In [24]:
import os
import joblib
import numpy as np
import torch
from datasets import load_dataset
from sklearn.dummy import DummyClassifier
from sklearn.ensemble import RandomForestClassifier
from sklearn.linear_model import LogisticRegression
from sklearn.svm import SVC
from transformers import AutoModel, DistilBertTokenizer

In [25]:
# YELP Dataset
yelp = load_dataset("yelp_review_full")

# create dataset
train_ds = yelp["train"].select(range(1000))

In [26]:
# Model and Tokenizer
model_name = "distilbert-base-uncased"
# Check if GPU is available and use it, otherwise use CPU
device = "cuda" if torch.cuda.is_available() else "cpu"
model = AutoModel.from_pretrained(model_name).to(device)
tokenizer = DistilBertTokenizer.from_pretrained(model_name)

In [27]:
# Tokenizer
text = "Hello, this is a sample sentence!"
encoded_text = tokenizer(text, return_tensors="pt").to(device)

# Tokens
tokens = tokenizer.convert_ids_to_tokens(encoded_text["input_ids"][0])

In [28]:
tokenizer.convert_tokens_to_string(tokens)
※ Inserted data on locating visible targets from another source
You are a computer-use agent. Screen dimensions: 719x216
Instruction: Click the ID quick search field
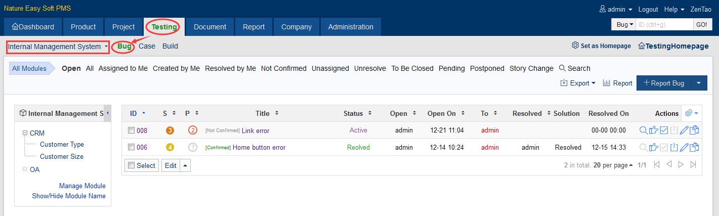tap(664, 24)
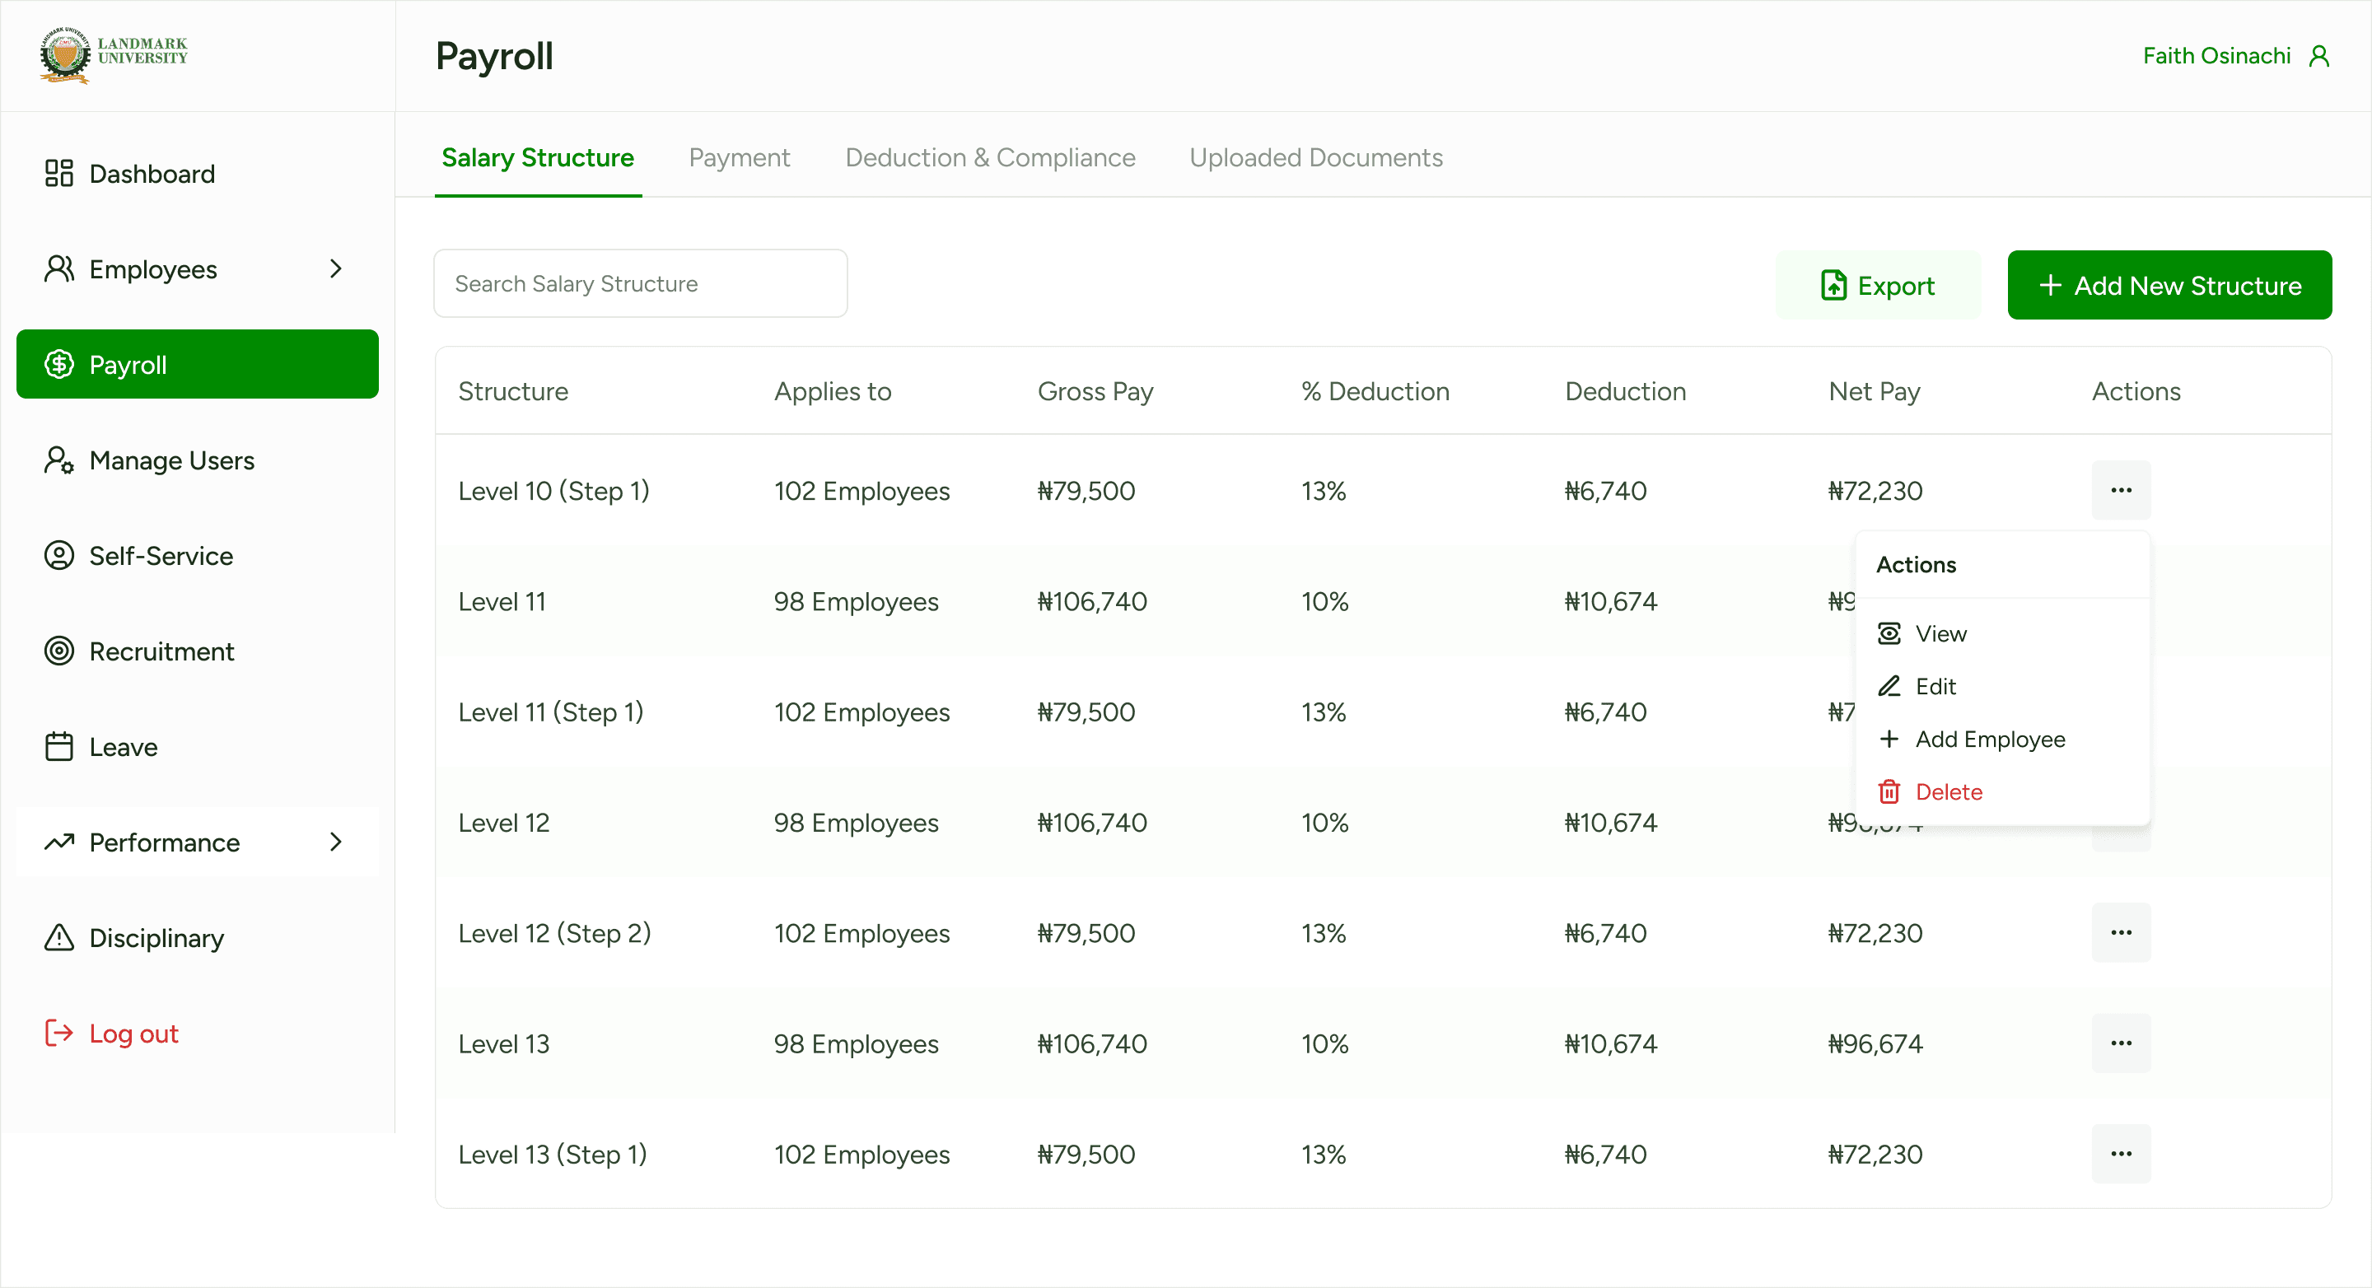Expand the Employees submenu chevron
2372x1288 pixels.
336,269
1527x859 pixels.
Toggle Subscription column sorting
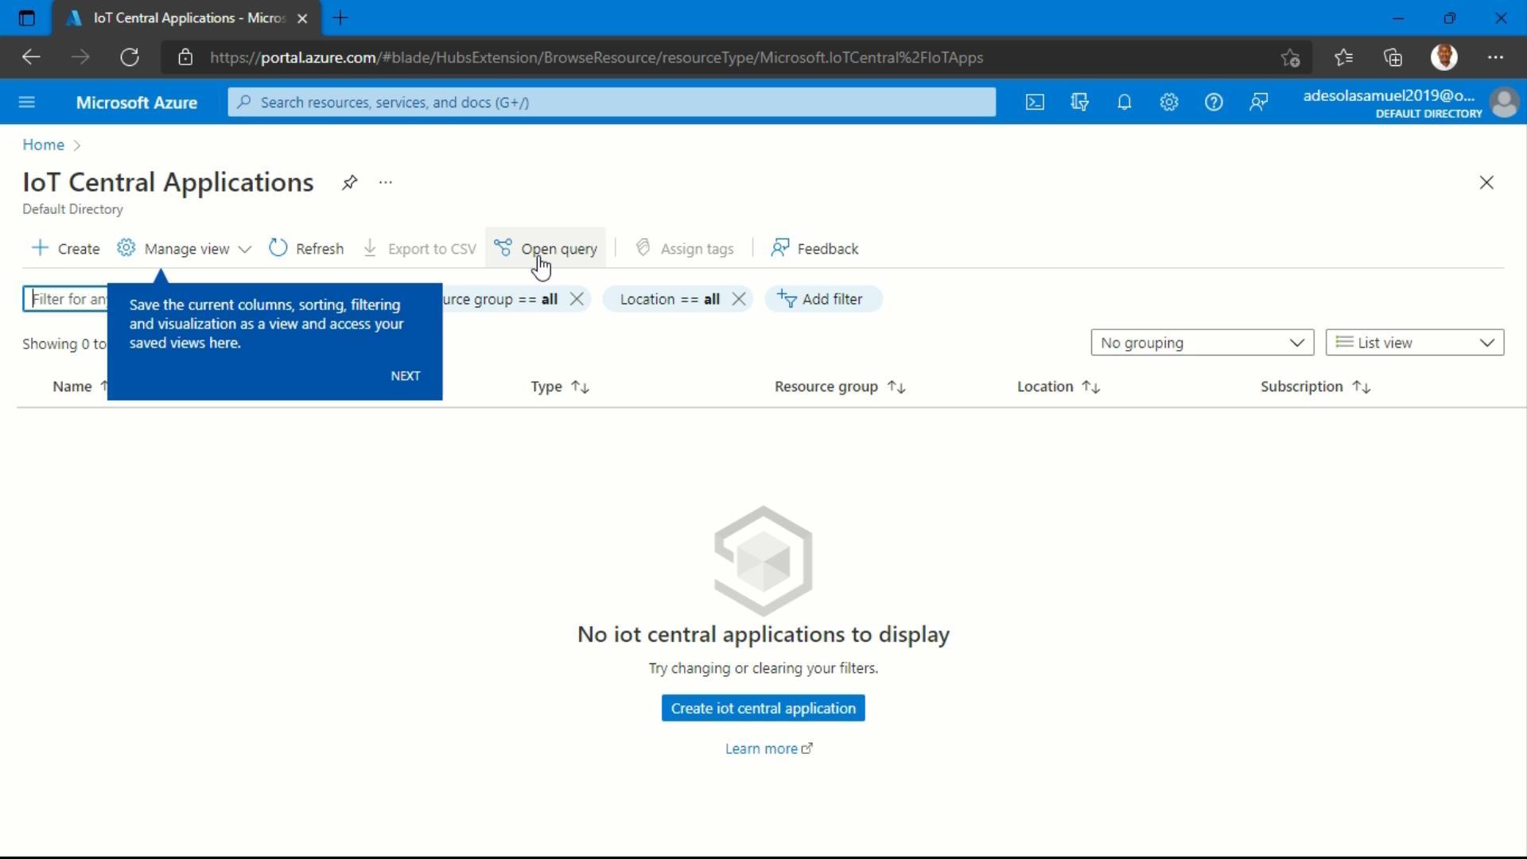[x=1361, y=387]
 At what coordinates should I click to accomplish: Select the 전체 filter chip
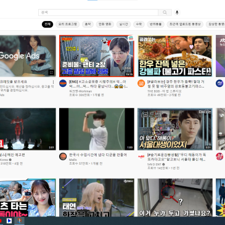(x=47, y=24)
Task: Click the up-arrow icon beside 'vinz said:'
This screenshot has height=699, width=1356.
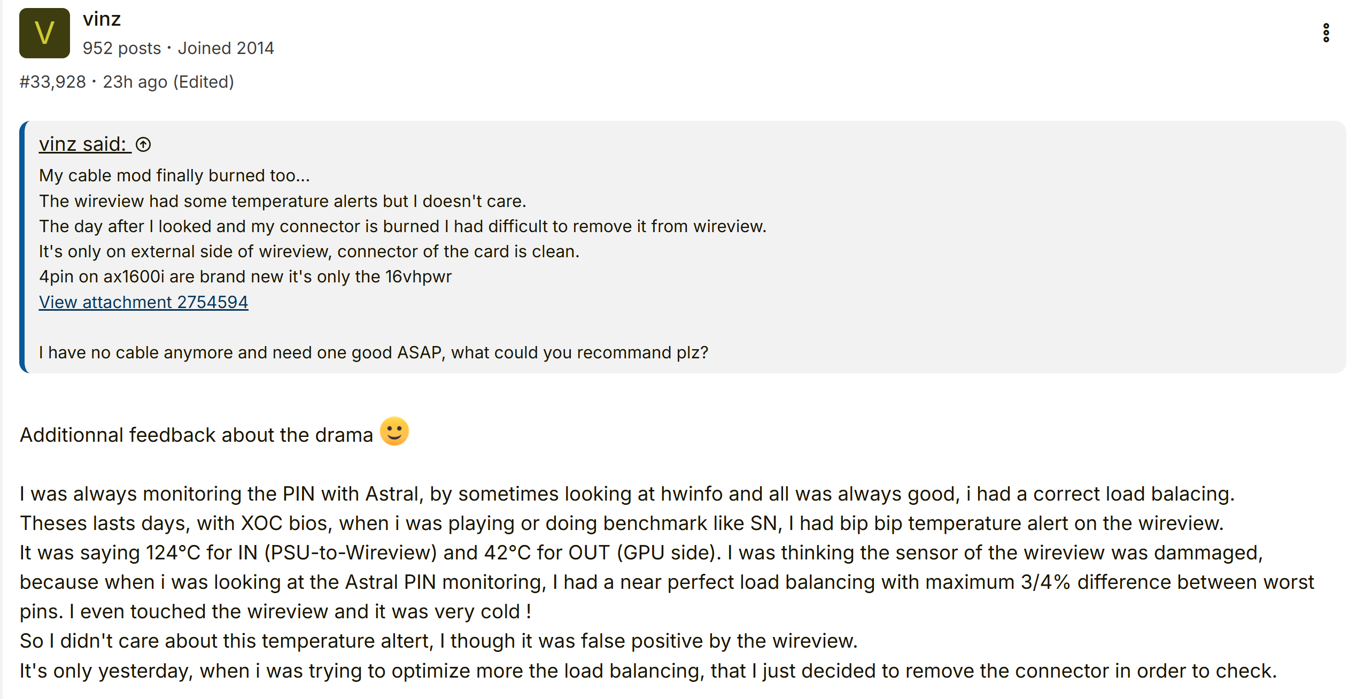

'[CLS] hello , this is a sample sentence ! [SEP]'

In [29]:
# how large is the vocabulary?
tokenizer.vocab_size

30522

In [30]:
# Max context length
max_context_length = tokenizer.model_max_length
max_context_length

512

In [31]:
# Function for tokenization
def tokenize_text(batch):
    # padding...texts are filled with zeros based to longest example
    # truncation...texts are cut off after max_context_length
    return tokenizer(
        batch["text"], return_tensors="pt", padding="max_length", truncation=True
    )

In [32]:
yelp_encodings = train_ds.map(tokenize_text, batched=True, batch_size=128)

yelp_encodings.set_format(
    "torch", columns=["input_ids", "attention_mask", "label"]
)  # encodings need to be converted to torch tensors

In [33]:
def get_last_hidden_state(batch):
    inputs = {
        k: v.to(device) for k, v in batch.items() if k in tokenizer.model_input_names
    }
    with torch.no_grad():
        last_hidden_state = model(**inputs).last_hidden_state
        # [:, 0] refers to CLS token for complete sentence representation
    return {"hidden_state": last_hidden_state[:, 0].cpu()}

In [34]:
yelp_hidden_states = yelp_encodings.map(
    get_last_hidden_state, batched=True, batch_size=128
)  # will have additional column 'hidden_state'

yelp_hidden_states

Map:   0%|          | 0/1000 [00:00<?, ? examples/s]

Dataset({
    features: ['label', 'text', 'input_ids', 'attention_mask', 'hidden_state'],
    num_rows: 1000
})

In [35]:
os.makedirs("model", exist_ok=True)
joblib.dump(yelp_hidden_states, "model/yelp_hidden_states.joblib")

['model/yelp_hidden_states.joblib']

In [36]:
cutoff = 800
X_train = np.array(yelp_hidden_states["hidden_state"][:cutoff])
y_train = np.array(yelp_hidden_states["label"][:cutoff])
X_test = np.array(yelp_hidden_states["hidden_state"][cutoff:])
y_test = np.array(yelp_hidden_states["label"][cutoff:])
print(f"X_train.shape: {X_train.shape}, y_train.shape: {y_train.shape}")
print(f"X_test.shape: {X_test.shape}, y_test.shape: {y_test.shape}")

X_train.shape: (800, 768), y_train.shape: (800,)
X_test.shape: (200, 768), y_test.shape: (200,)


In [37]:
# Dummy model
dummy_model = DummyClassifier(strategy="most_frequent")
dummy_model.fit(X_train, y_train)
dummy_model.score(X_test, y_test)

0.165

In [38]:
# SVM model
svm_model = SVC(kernel="linear", C=1.0, random_state=42)
svm_model.fit(X_train, y_train)
svm_model.score(X_test, y_test)

0.395

In [39]:
# Logistic Regression
lr_model = LogisticRegression(random_state=42)
lr_model.fit(X_train, y_train)
lr_model.score(X_test, y_test)

STOP: TOTAL NO. of ITERATIONS REACHED LIMIT.

Increase the number of iterations (max_iter) or scale the data as shown in:
    https://scikit-learn.org/stable/modules/preprocessing.html
Please also refer to the documentation for alternative solver options:
    https://scikit-learn.org/stable/modules/linear_model.html#logistic-regression
  n_iter_i = _check_optimize_result(


0.43

In [40]:
# Random Forest
rf_model = RandomForestClassifier(random_state=42)
rf_model.fit(X_train, y_train)
rf_model.score(X_test, y_test)
# %%

0.33